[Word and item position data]
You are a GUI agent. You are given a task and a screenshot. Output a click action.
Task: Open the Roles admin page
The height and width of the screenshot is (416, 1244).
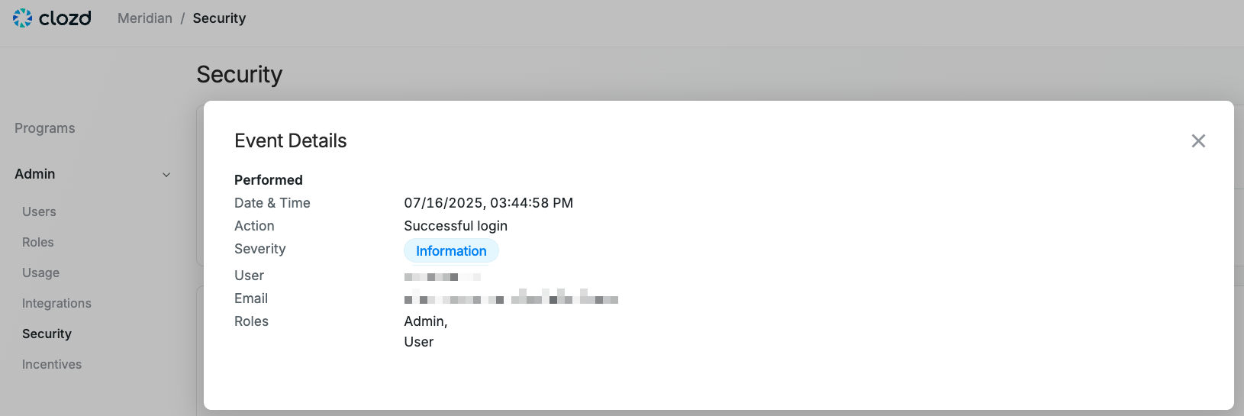pyautogui.click(x=38, y=242)
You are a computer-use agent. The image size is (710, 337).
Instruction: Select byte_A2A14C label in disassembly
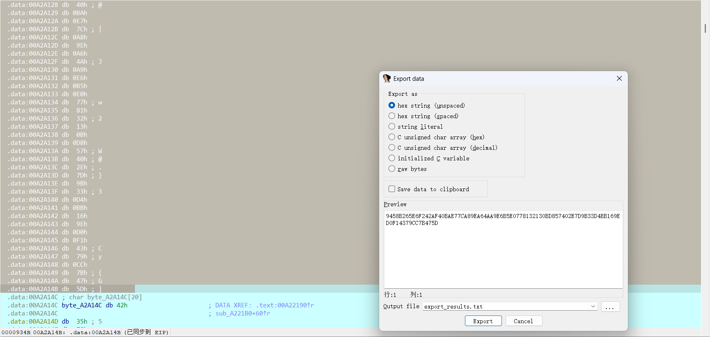point(82,305)
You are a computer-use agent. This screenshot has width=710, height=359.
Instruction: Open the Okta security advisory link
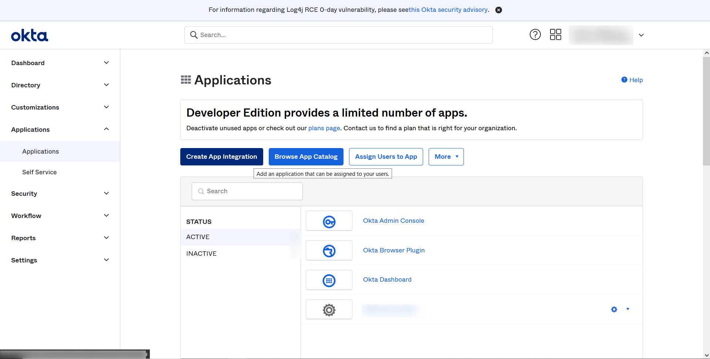click(448, 10)
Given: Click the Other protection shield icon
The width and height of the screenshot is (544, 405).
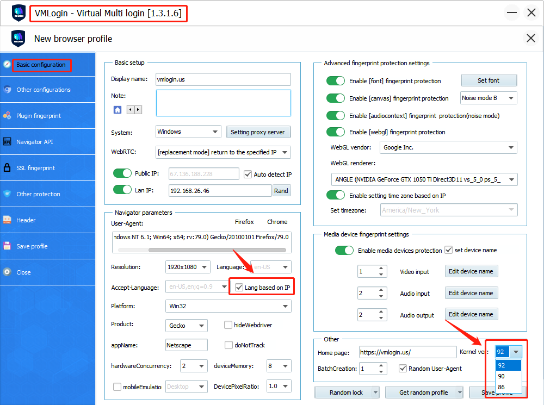Looking at the screenshot, I should 7,194.
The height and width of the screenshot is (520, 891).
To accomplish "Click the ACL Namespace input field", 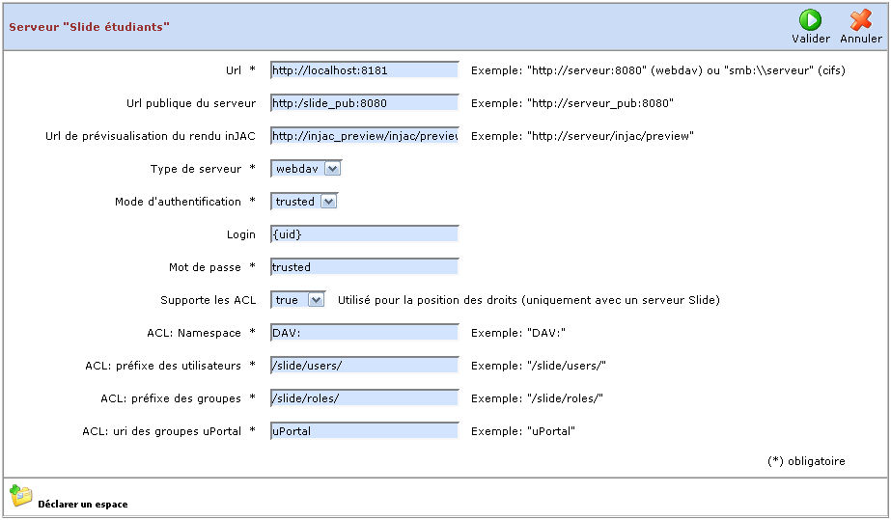I will (x=364, y=333).
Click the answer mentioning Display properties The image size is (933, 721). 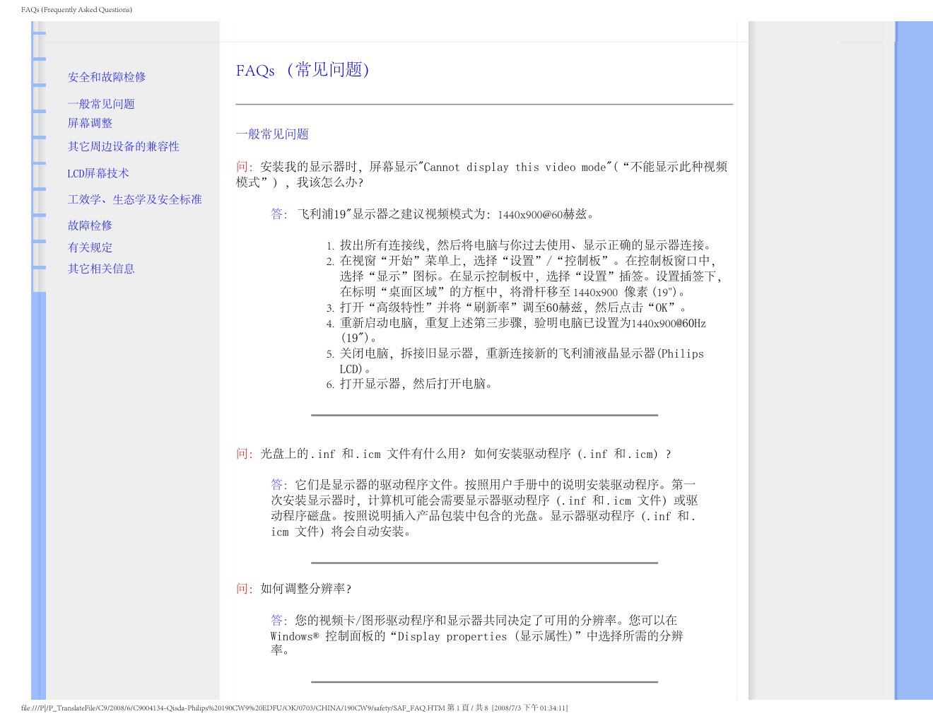click(477, 635)
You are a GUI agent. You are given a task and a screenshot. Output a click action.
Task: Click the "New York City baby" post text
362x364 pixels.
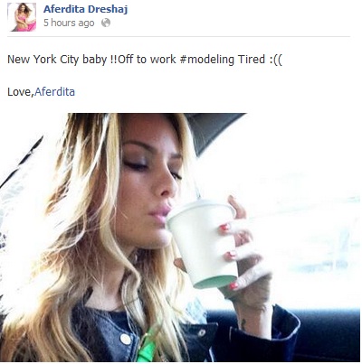pos(57,60)
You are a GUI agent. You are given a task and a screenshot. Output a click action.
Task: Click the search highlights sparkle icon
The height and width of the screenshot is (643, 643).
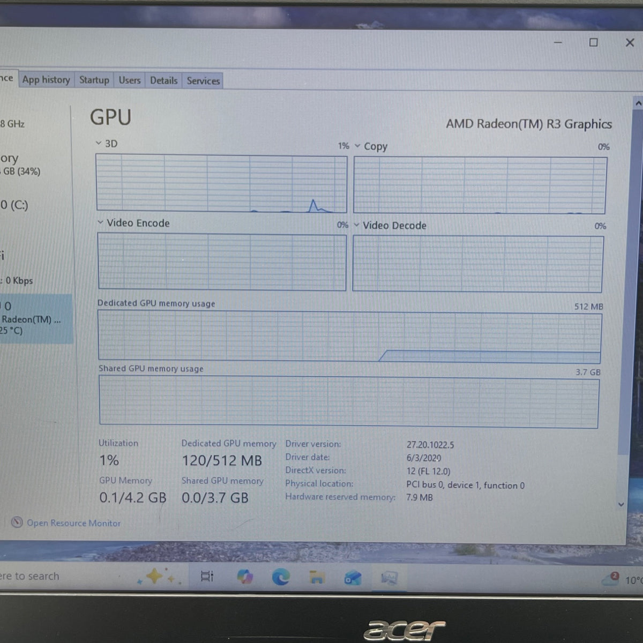coord(155,577)
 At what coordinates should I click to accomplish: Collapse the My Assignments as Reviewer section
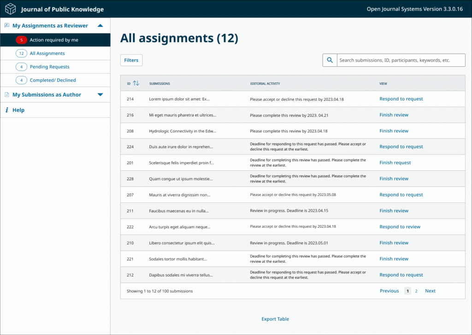100,25
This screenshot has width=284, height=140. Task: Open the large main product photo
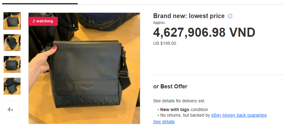tap(84, 68)
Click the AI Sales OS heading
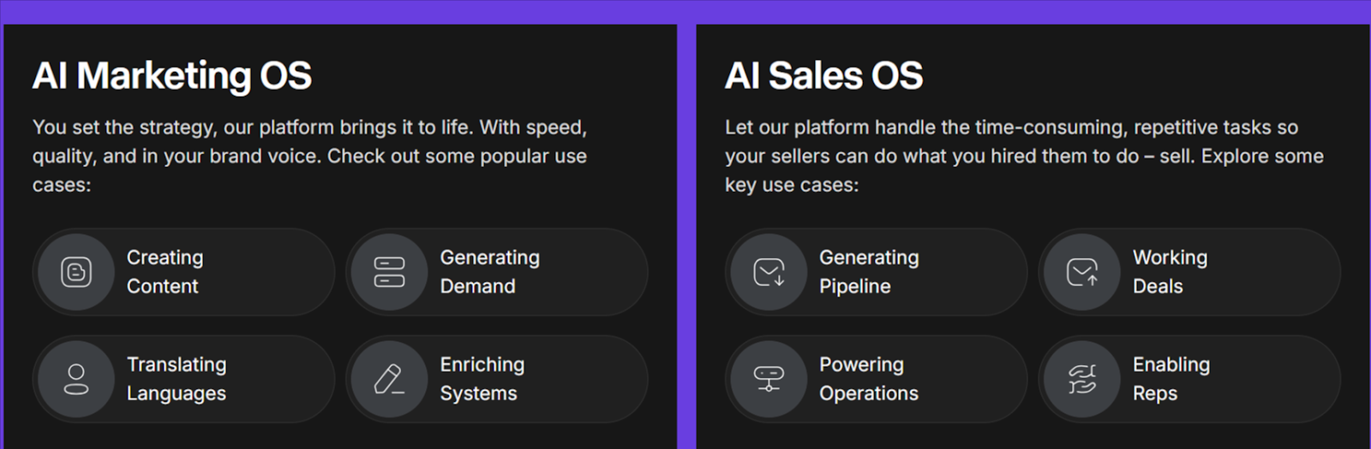 pyautogui.click(x=824, y=75)
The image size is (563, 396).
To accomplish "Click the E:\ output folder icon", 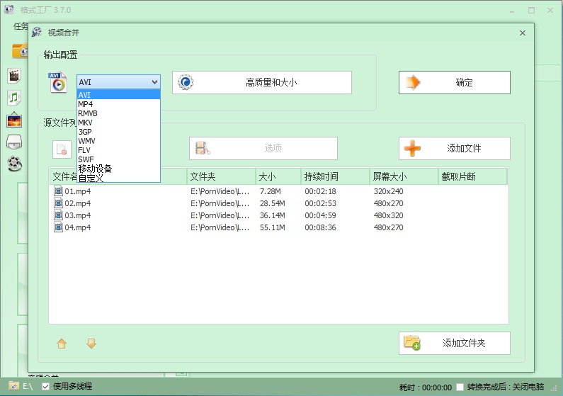I will coord(13,387).
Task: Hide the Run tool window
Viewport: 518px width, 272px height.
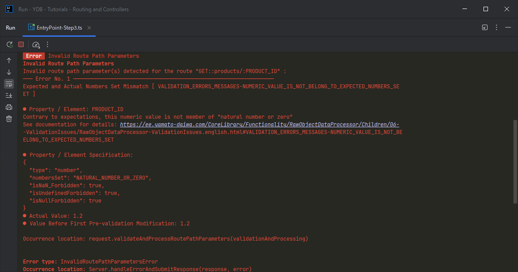Action: pos(508,27)
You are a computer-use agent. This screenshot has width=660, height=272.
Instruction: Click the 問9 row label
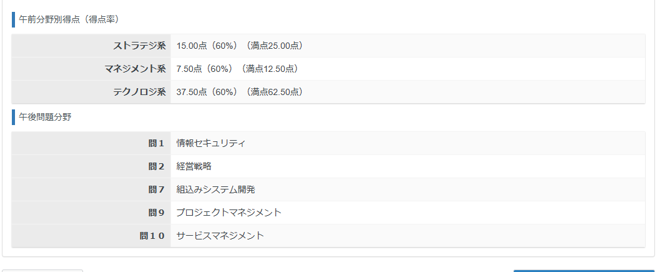156,213
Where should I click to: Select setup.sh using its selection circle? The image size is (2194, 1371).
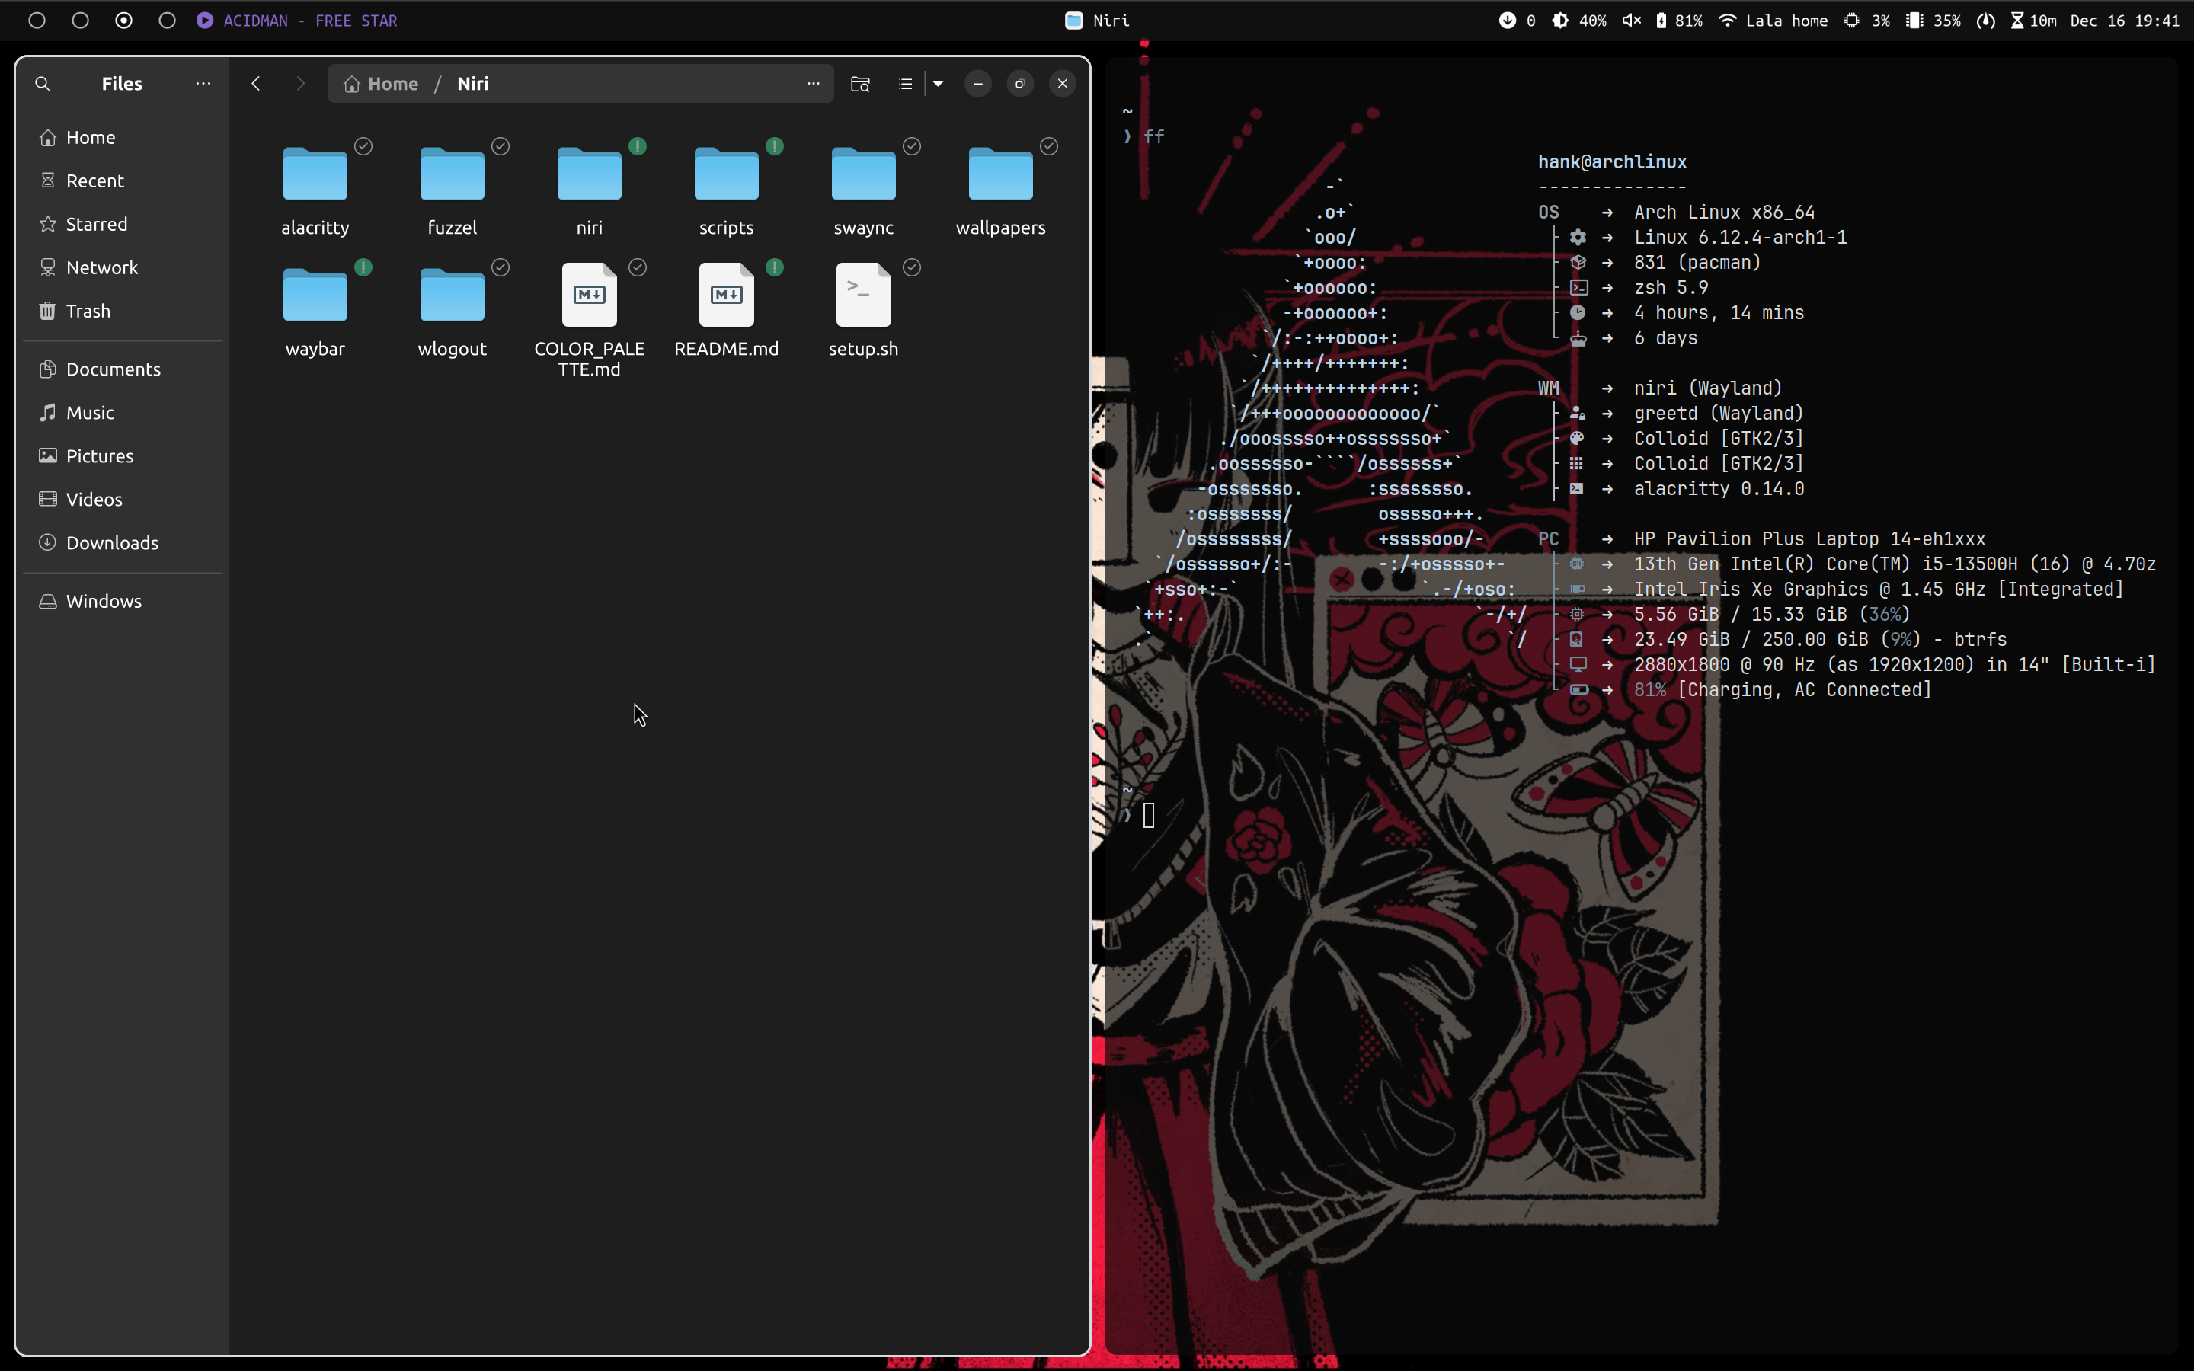coord(911,267)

## OBJECTIVE
Rewrite the entries from the first one through the line containing "point(82,305)", swapping "Roles" for "Users" and keeping everything else the same. Omit the pictures.

## SOLUTION TO THIS TASK
You are a GUI agent. You are given a task and a screenshot. Output a click action.
Task: Open the Users admin page
The height and width of the screenshot is (416, 1244).
pyautogui.click(x=38, y=242)
You are a computer-use agent. The image size is (710, 337).
Instruction: Select byte_A2A14C label in disassembly
point(82,305)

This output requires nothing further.